Ironically, and rather not aptly fitting to a large extent; self-medication for some, is seen as part of self-care which is vital to healthcare and general wellbeing. But it’s problematic when its effects are watered down, making it seem less venomous and harmless or even as a good thing. But results have shown that the stakes are high and there is a need to be careful. So we explore the risks here.
By the WHO definition; “Self-medication involves the use of medicinal products by the consumer to treat self-diagnosed disorders or symptoms, or the intermittent or continued use of medication prescribed for chronic or recurrent diseases or symptoms.”
It’s perfectly natural for one to look for an easy way out of the suffering, especially with the symptoms presenting themselves as plainly as they do. It’s tempting or so to speak a no-brainer to pick up an item labeled ‘painkiller’ when one feels pain. It is only a logical thing to do.
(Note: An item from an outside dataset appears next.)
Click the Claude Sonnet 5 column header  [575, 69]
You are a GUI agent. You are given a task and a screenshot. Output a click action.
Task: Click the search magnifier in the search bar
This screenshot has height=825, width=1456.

Cough should be a simple condition to manage, right?
Not really, there are questions to ask, like What if it’s only a symptom of another disease? What if self-medicating masks the symptoms of a much debilitating illness?
They say the most exhausting battle to fight is against one’s self and disease is the proverbial enemy in this fight, but when it comes to spending on doctors and other professionals for help, the battle is also one of finances which makes it many times worse because it begins to negatively interfere with many other aspects of life. Then there are the tests, and also waiting in line at a time when you prefer to be doing many other things. These are all valid reasons to self-medicate when the need arises, and sometimes it works but is the risk worth it? Answering the question will give you a perfect balance.
There are over the counter medications that are easily considered in case of certain ailments and the most common conditions are some that we will list below:
1. Pain (Menstrual pains, Headaches, Toothaches)
2. Diarrhea
3. Sleeplessness
4. Digestive problems
5. Fatigue, anxiety, and body weakness
6. Allergies
7. Colds and coughs
It is not the rule, but it may be passable to self-medicate in some instances. Although it is advisable that if a visit to a physician seems impossible, then a pharmacist should be able to help you weigh the risks when you decide to choose your favorite brand of Paracetamol to get over the discomfort.
But more often than not: Let the experts help you. It is what they’re trained to do!